It seems that anytime I have a chance to tune into the news, I get treated to the latest YouTube sensation. Since when did cute cats, talking babies and folks getting hit in the nuts become fare that rivals the important events of the day?

Add that to the celebrity gossip and not so subtle plugs for upcoming shows that have crept into the half hour time slot and sadly, our once venerated evening news has become a condensed version of a morning show. What’s next, “Here’s Tom Brokaw with a cooking segment?”

The other night, between ads for various prescriptions that all had a decent chance of killing me as a side effect, I learned that Pat and Vanna were “hammered” (yes, Brian Williams said hammered) while they taped some Wheel of Fortune episodes decades ago.

Earth shattering scoop, especially since it had already been all over the Internet that day. Try real hard to imagine Walter Cronkite reporting on tipsy game show hosts… go ahead, try.

“Ladies and gentlemen, Wink Smiley was found to be somewhat inebriated at the Desilu Studios last evening while filming What’s My Deal. And that’s the way it is…” Personally, I just can’t see him squeezing that in between the moon landing and Vietnam War news.

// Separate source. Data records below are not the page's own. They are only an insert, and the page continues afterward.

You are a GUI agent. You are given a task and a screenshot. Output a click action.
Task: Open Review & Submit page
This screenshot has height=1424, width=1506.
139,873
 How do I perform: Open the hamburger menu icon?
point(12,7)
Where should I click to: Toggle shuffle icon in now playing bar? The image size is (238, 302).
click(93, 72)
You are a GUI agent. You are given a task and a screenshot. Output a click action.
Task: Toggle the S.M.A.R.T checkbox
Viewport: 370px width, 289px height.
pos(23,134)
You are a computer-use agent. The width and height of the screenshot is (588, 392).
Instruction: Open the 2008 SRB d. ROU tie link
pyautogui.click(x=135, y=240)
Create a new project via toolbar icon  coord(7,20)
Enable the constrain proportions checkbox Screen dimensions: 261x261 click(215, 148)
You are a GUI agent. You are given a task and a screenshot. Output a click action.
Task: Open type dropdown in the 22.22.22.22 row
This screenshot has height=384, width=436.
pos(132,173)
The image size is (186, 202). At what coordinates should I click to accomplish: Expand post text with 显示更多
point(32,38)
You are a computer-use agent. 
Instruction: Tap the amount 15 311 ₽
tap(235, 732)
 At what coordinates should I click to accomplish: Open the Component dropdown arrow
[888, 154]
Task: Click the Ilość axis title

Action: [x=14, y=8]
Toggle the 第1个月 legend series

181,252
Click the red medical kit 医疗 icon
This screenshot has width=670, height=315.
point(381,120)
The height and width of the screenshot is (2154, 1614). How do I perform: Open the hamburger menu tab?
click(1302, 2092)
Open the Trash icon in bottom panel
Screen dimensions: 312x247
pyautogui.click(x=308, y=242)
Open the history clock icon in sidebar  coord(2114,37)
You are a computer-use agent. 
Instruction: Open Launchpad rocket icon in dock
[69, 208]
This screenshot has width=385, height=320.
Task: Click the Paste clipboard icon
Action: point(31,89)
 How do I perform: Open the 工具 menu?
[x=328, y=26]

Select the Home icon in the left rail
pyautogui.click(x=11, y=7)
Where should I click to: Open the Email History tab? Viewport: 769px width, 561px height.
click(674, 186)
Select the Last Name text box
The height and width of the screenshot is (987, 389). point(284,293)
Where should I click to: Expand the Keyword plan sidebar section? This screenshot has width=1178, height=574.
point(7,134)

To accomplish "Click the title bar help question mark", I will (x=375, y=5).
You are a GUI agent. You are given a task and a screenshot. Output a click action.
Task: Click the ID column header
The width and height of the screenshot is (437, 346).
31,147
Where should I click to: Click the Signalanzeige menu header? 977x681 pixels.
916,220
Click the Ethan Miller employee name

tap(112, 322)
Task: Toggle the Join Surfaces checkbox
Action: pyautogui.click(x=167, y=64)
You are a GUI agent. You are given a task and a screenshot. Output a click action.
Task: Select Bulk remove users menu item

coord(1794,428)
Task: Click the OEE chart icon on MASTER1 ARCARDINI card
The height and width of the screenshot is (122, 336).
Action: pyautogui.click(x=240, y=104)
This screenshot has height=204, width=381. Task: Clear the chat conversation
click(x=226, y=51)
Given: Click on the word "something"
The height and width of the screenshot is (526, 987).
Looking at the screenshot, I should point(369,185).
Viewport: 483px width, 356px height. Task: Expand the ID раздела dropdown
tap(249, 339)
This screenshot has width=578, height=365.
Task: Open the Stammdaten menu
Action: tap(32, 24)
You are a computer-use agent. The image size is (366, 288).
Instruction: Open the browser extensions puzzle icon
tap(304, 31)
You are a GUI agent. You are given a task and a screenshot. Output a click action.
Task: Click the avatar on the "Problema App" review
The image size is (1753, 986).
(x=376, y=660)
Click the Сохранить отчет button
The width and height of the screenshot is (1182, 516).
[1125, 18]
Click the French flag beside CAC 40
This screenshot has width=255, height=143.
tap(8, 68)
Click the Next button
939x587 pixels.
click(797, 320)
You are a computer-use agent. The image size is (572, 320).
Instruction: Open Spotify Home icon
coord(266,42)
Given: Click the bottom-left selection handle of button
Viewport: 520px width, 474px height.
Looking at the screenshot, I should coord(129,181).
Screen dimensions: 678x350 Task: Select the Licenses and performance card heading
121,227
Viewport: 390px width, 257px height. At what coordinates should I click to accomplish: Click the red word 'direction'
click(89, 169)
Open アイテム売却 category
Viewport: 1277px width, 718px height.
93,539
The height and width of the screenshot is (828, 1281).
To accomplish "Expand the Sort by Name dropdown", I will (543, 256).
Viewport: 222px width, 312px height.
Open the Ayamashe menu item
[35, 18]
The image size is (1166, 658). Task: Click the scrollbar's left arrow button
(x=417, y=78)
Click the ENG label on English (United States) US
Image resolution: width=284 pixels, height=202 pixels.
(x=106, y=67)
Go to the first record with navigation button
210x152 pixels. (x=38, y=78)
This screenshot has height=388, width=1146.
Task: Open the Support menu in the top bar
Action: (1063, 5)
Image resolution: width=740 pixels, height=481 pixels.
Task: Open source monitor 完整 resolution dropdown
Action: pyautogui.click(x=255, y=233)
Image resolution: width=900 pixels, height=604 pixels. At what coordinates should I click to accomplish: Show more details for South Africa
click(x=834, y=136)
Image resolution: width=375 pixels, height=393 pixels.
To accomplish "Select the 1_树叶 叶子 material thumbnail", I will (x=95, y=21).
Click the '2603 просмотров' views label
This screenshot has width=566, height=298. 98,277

I understand that the networks are in a bind these days, Cronkite only had two televised competitors, unlike the dozens of cable news outlets and websites streaming into our homes today.

This has undoubtedly changed the business by forcing extreme competition, unfortunately not for quality of content but for advertising dollars.

Until the 1990s the networks didn’t expect their news divisions to show a profit. To avoid influence from sponsors news was treated as “off the books.”

It was considered part of the public service requirements to the FCC and a way to build public trust. Not anymore, now the news is seen as a revenue generator and is treated just like any other entertainment programming. It’s all about ratings.

A couple of years ago our oldest daughter left her job at a major network to go to work for a company on the internet side of the news. Her old dad was a tad set back by this move until she explained how everybody has already seen every story by the time it reaches the evening news. She decided, correctly I think, that the future of real broadcast journalism, as opposed to “infotainment,” is online.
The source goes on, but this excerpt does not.